[YOUR TASK]: Return all of the entries below, word for word. Omit each picture.

### DATA EXTRACT ###

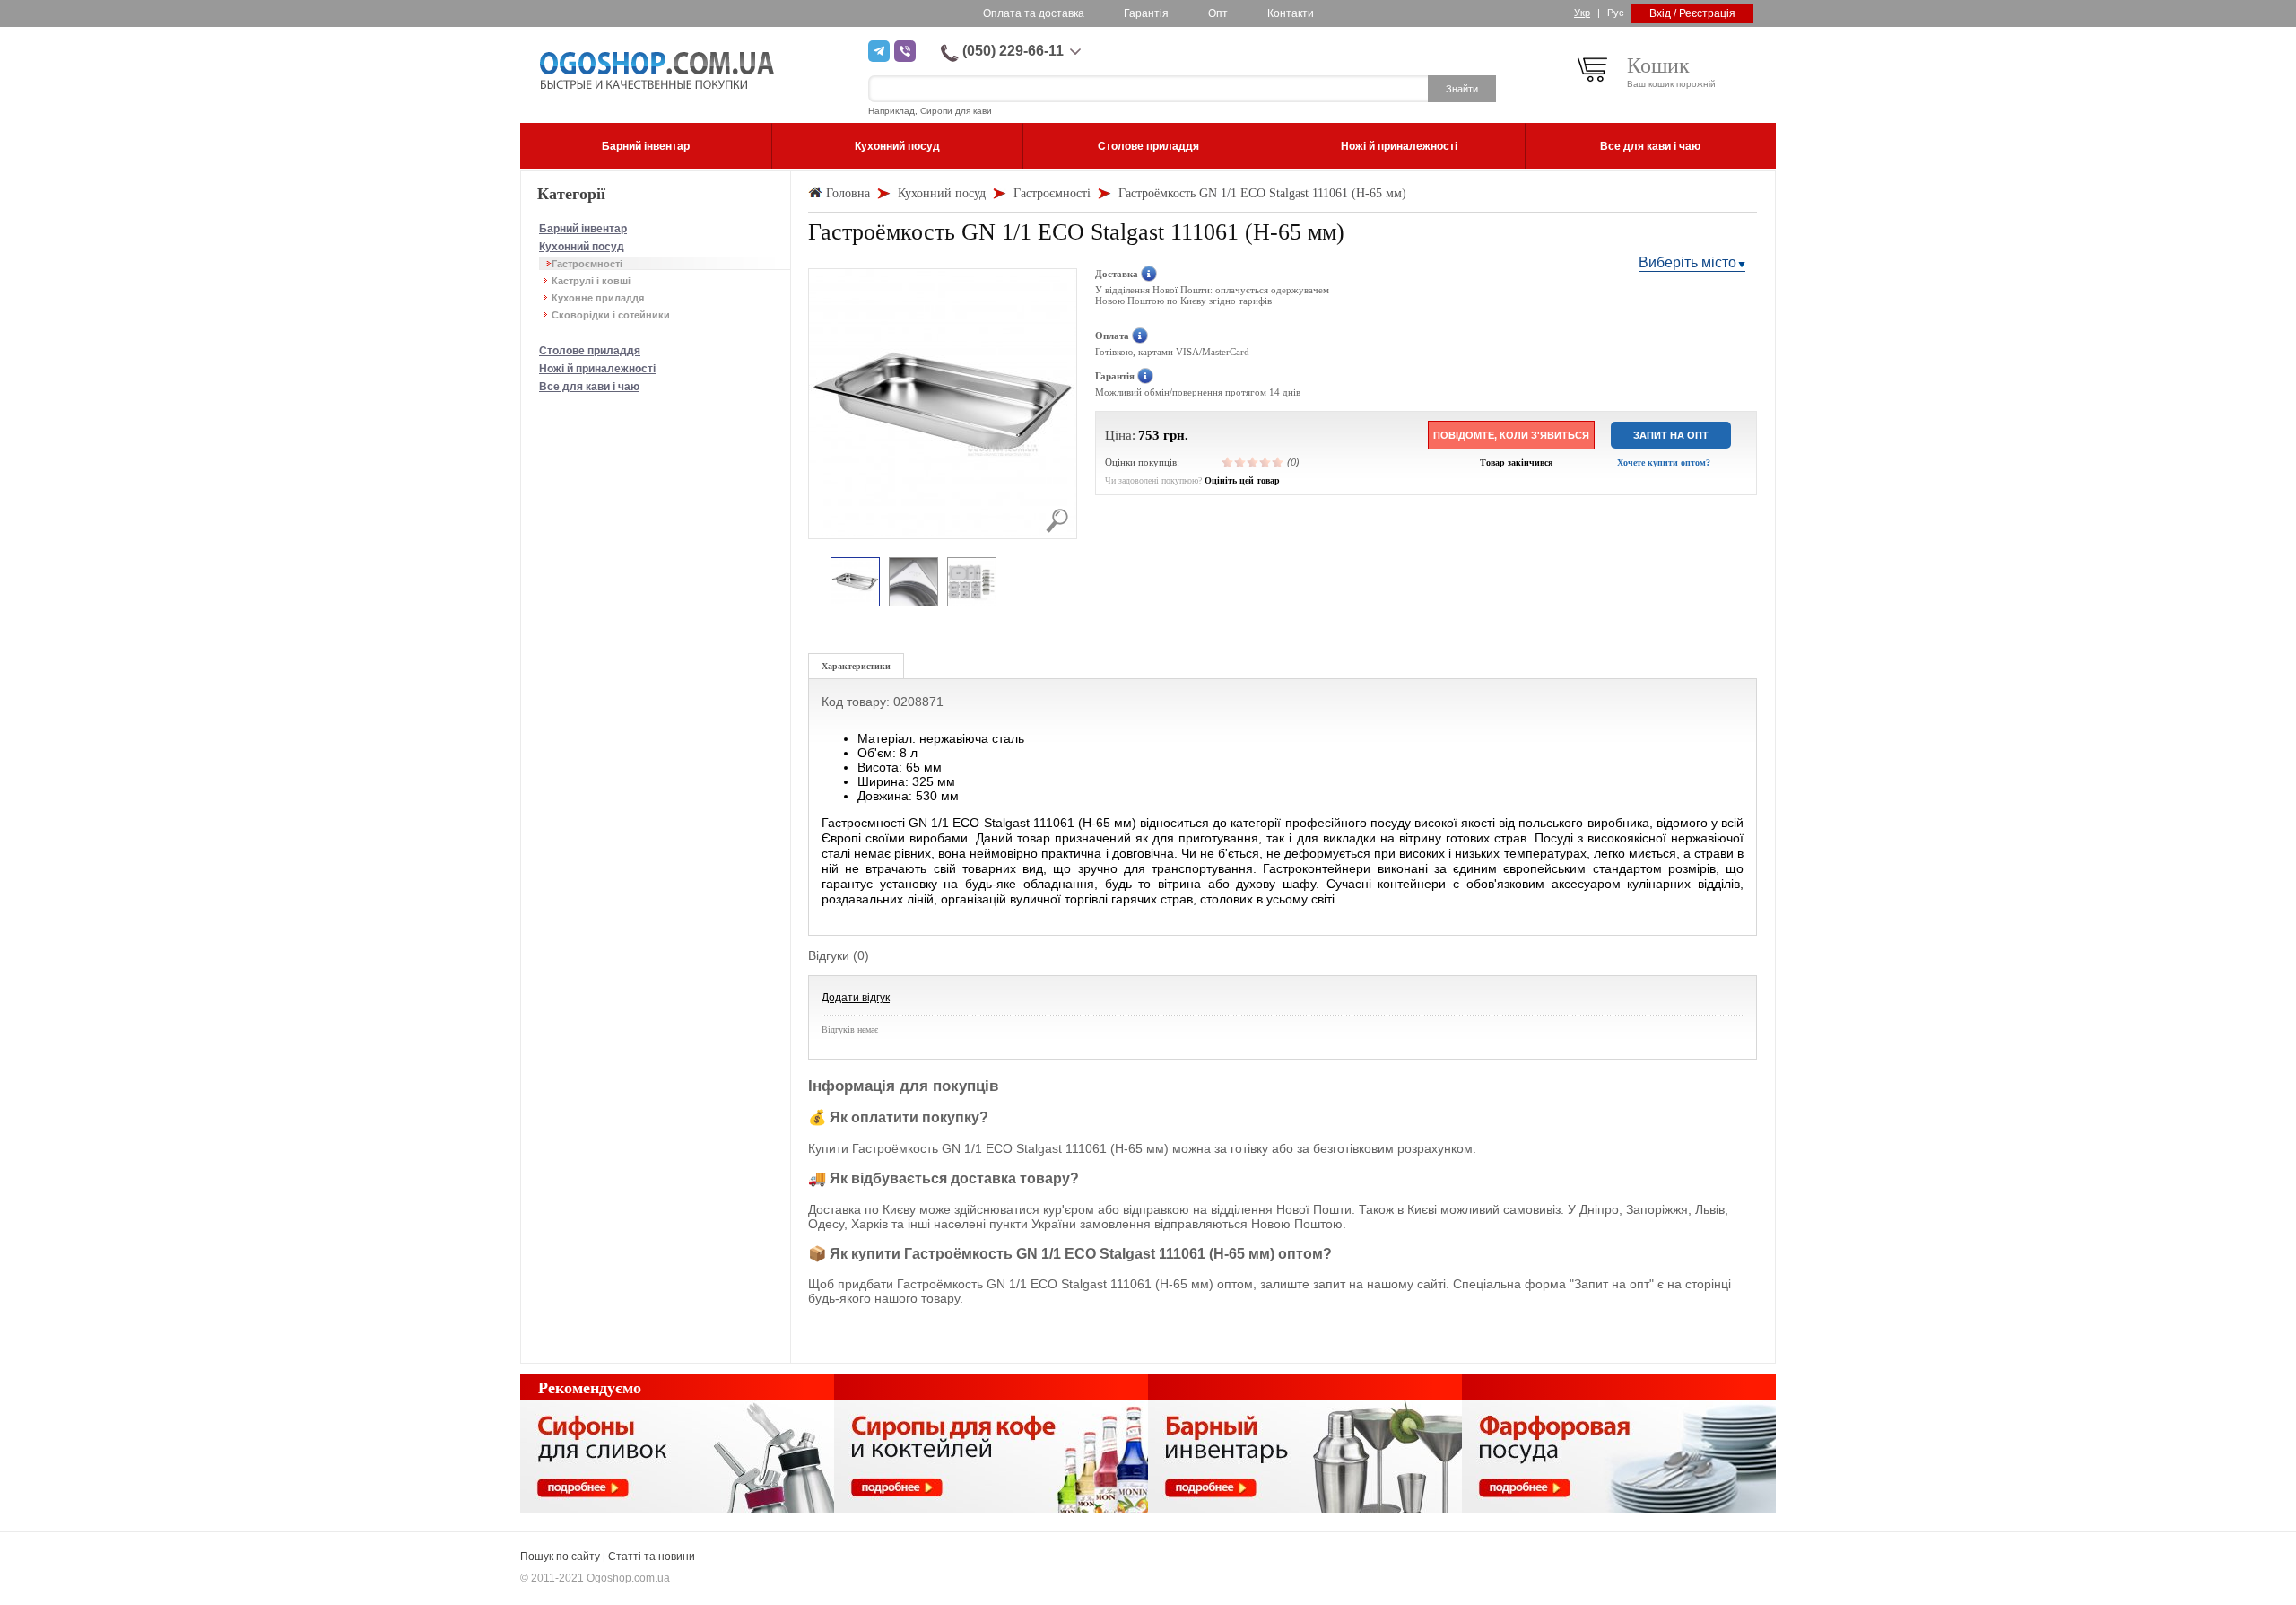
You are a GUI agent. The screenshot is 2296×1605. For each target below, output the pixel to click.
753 (1149, 435)
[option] (855, 582)
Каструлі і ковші (591, 280)
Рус (1615, 12)
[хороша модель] (1265, 462)
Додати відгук (856, 997)
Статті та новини (651, 1556)
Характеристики (856, 666)
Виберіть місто (1687, 262)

###

[RESULT FOR THIS EXERCISE]:
You are a GUI agent. The screenshot is 2296×1605. For each target below, output the pixel to click.
753 (1149, 435)
[option] (855, 582)
Каструлі і ковші (591, 280)
Рус (1615, 12)
[хороша модель] (1265, 462)
Додати відгук (856, 997)
Статті та новини (651, 1556)
Характеристики (856, 666)
Виберіть місто (1687, 262)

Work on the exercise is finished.